Center for Uterine Cancer Diagnosis and Therapy Research of Zhejiang Province, Women's Reproductive Health Key Laboratory of Zhejiang Province, Women's Hospital and Institute of Translational Medicine, Zhejiang University School of Medicine, Hangzhou, Zhejiang 310006, China.
Sir Run Run Shaw Hospital and Institute of Translational Medicine, Zhejiang University School of Medicine, Hangzhou, Zhejiang 310016, China.
Nucleic Acids Res. 2019 May 7;47(8):e45. doi: 10.1093/nar/gkz096.

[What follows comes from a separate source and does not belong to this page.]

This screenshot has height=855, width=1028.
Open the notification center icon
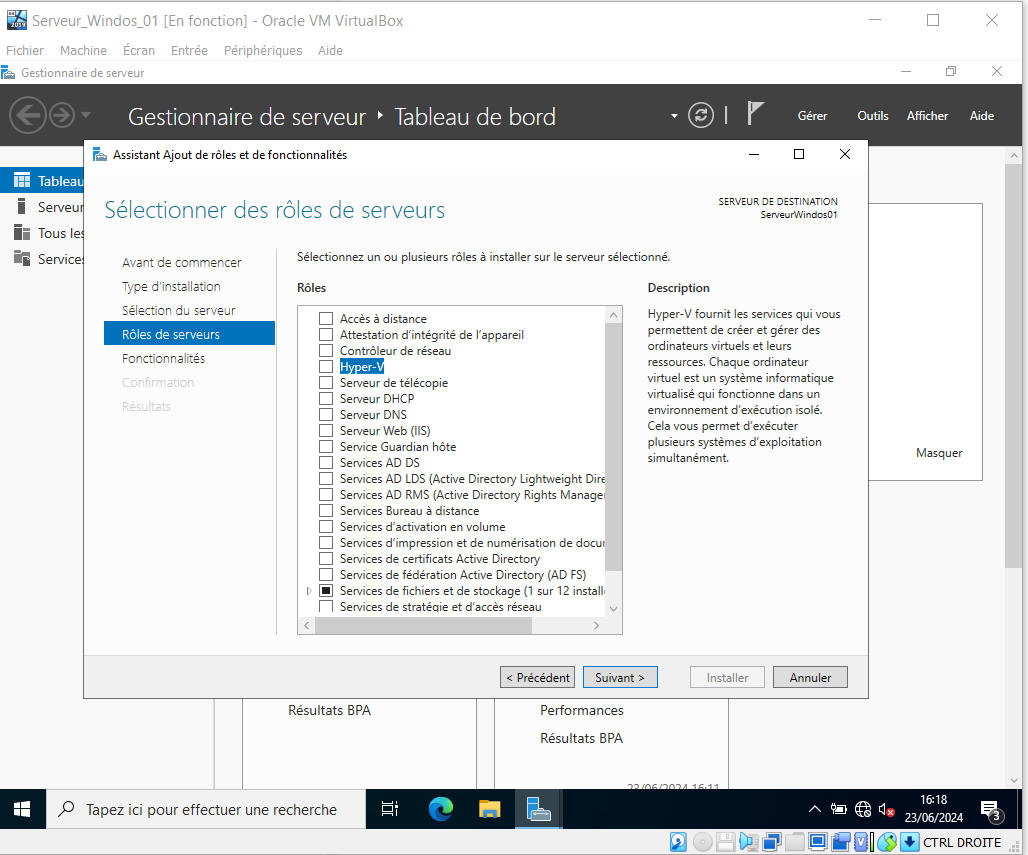pyautogui.click(x=990, y=809)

Although rapid progress has been made in computational approaches for prioritizing cancer driver genes, research is far from achieving the ultimate goal of discovering a complete catalog of genes truly associated with cancer. Driver gene lists predicted from these computational tools lack consistency and are prone to false positives. Here, we developed an approach (DriverML) integrating Rao's score test and supervised machine learning to identify cancer driver genes. The weight parameters in the score statistics quantified the functional impacts of mutations on the protein. To obtain optimized weight parameters, the score statistics of prior driver genes were maximized on pan-cancer training data. We conducted rigorous and unbiased benchmark analysis and comparisons of DriverML with 20 other existing tools in 31 independent datasets from The Cancer Genome Atlas (TCGA). Our comprehensive evaluations demonstrated that DriverML was robust and powerful among various datasets and outperformed the other tools with a better balance of precision and sensitivity. In vitro cell-based assays further proved the validity of the DriverML prediction of novel driver genes. In summary, DriverML uses an innovative, machine learning-based approach to prioritize cancer driver genes and provides dramatic improvements over currently existing methods. Its source code is available at https://github.com/HelloYiHan/DriverML.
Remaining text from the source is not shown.